Nonetheless, as members of the Senate Finance Committee met with Trump at the White House Wednesday, Thune said Trump told the Democrats that he shares their concern to make sure middle-class taxpayers benefit more than the wealthy. Hatch said Trump spoke to Democrats more than to Republicans during the session.
The talk of bipartisanship came on the same day that Treasury Secretary Steven Mnuchin appeared to contradict Trump’s middle-class messaging in a published interview. Mnuchin told Politico it’s difficult for tax legislation to avoid providing a tax cut for the wealthy.
“The top 20 percent of the people pay 95 percent of the taxes. The top 10 percent of the people pay 81 percent of the taxes,” Mnuchin said in the interview. “So when you’re cutting taxes across the board, it’s very hard not to give tax cuts to the wealthy with tax cuts to the middle class.
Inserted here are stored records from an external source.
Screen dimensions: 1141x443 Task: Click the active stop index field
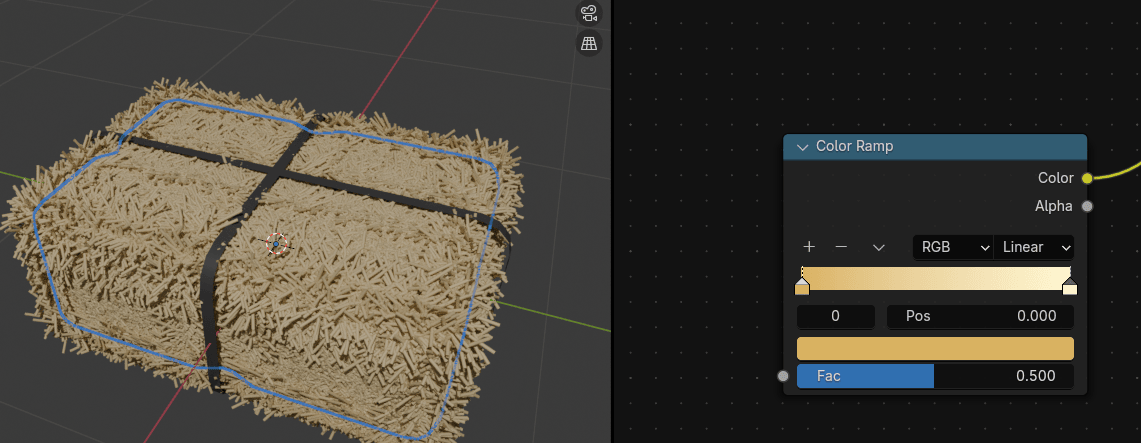(x=835, y=317)
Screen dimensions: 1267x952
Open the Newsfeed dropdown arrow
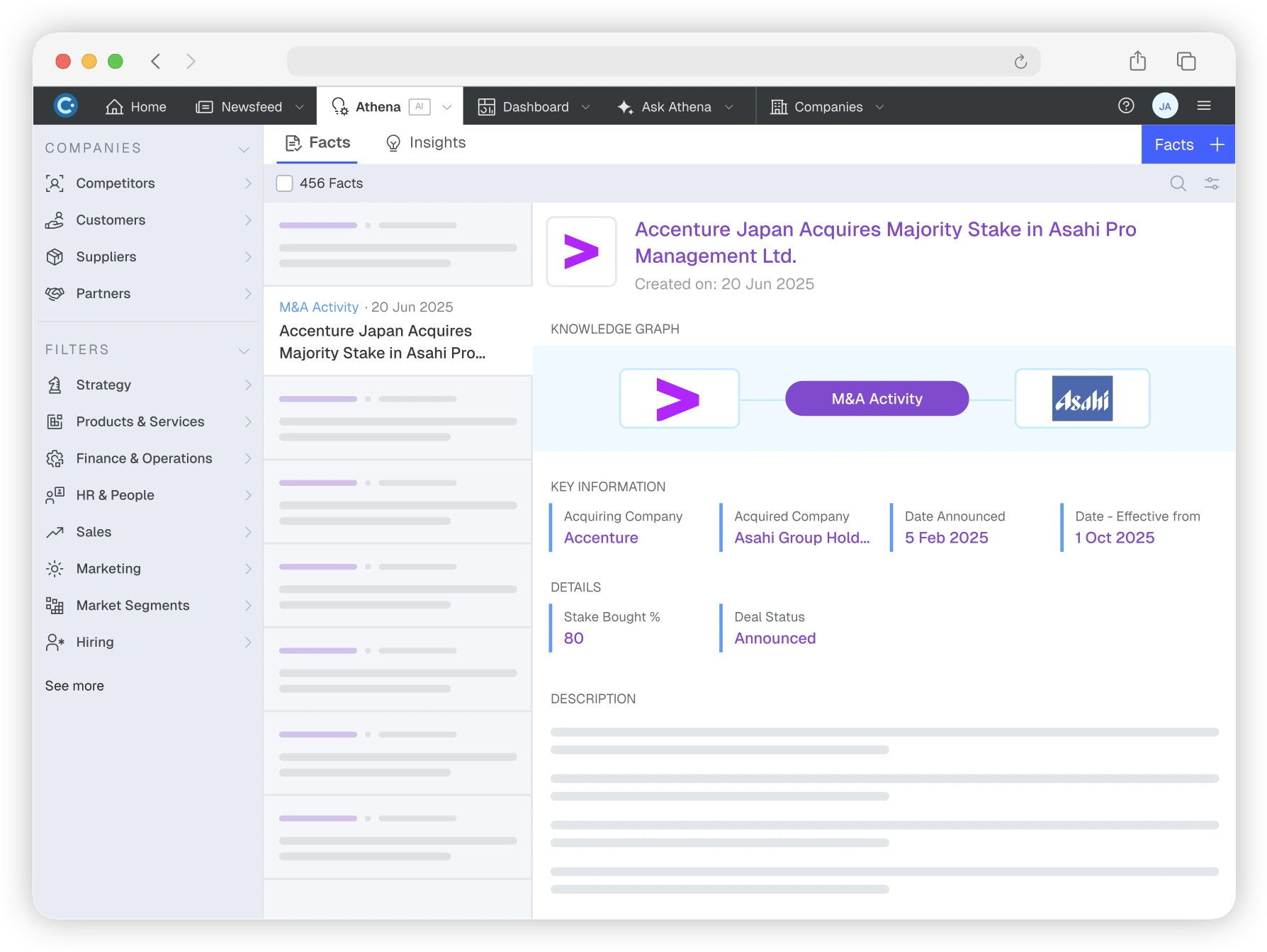click(300, 107)
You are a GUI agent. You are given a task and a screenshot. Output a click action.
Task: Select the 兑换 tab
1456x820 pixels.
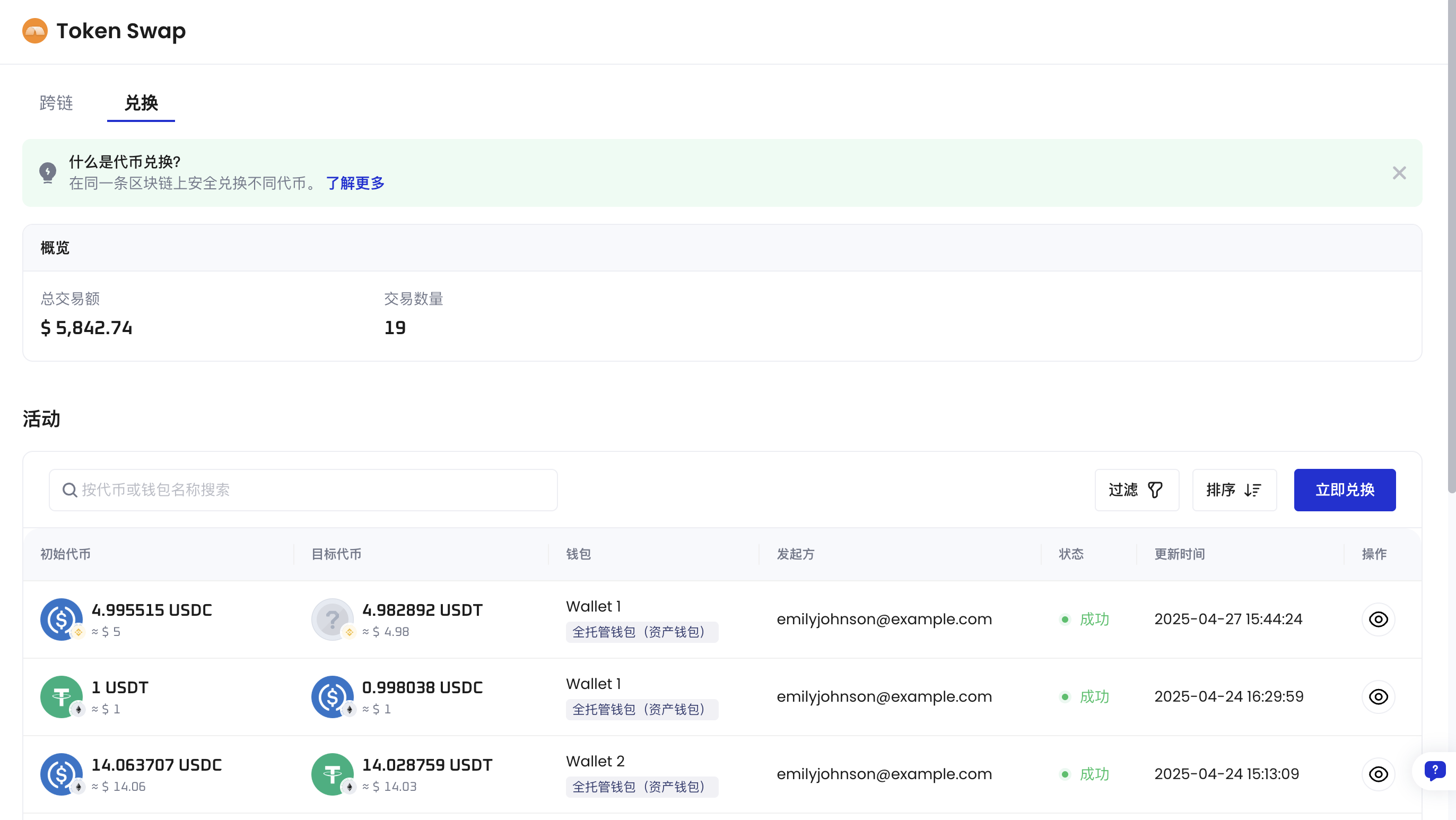pyautogui.click(x=141, y=103)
The math, given how much you are collecting, is just hard to do.”
There are other points of disagreement as well. On Wednesday, Thune said Democrats would “have to back off” what he characterized as a requirement that the bill must avoid adding to the deficit on a so-called “static” basis. Senate Republicans want to use dynamic scoring -- that is, they want to consider the legislation’s effect on the larger economy -- in determining its fiscal effects.
Additionally, Trump delivered a speech to the conservative Heritage Foundation on Tuesday in which he said it would be hard to get Democratic votes for a tax bill “because they’re obstructionists.”
Still, Democrats emerged from a White House meeting describing a president who seemed to want their support.
“I think the president would really like to have some Democrats engaged,” said Senator Claire McCaskill, a Missouri Democrat. “I mean I think he wants a bipartisan deal.” She called the exchange “interesting,” but said she wants to think through the exchange before discussing it publicly to ensure she’s “thoughtful in the way I characterize it.”
Senator Sherrod Brown, an Ohio Democrat, said he discussed a tax credit for working families, among other ideas, with Trump.
“He says they want to focus on the middle class, so we’ll see,” Brown said. “I know that’s not what the bill does now.”
Brown also said he was concerned that Senate leaders, including Senate Majority Leader Mitch McConnell and Hatch “and the special interest Republicans on Capitol Hill will not be so embracing of it.”
Democrat Bill Nelson of Florida, another Finance Committee member, said the proof of a bipartisan bill remains to be seen -- but he said Trump called it a good idea.
In a statement, the White House press office described Wednesday’s meeting as “productive.”
“The group discussed the historic nature of tax cuts and reform, and stressed the urgent need to deliver tax relief for the middle class by cutting taxes and simplifying the burdensome tax code,” the White House statement said. “The Administration looks forward to continued opportunities to reach across the aisle in an effort to provide tangible quality of life improvements for the American people.”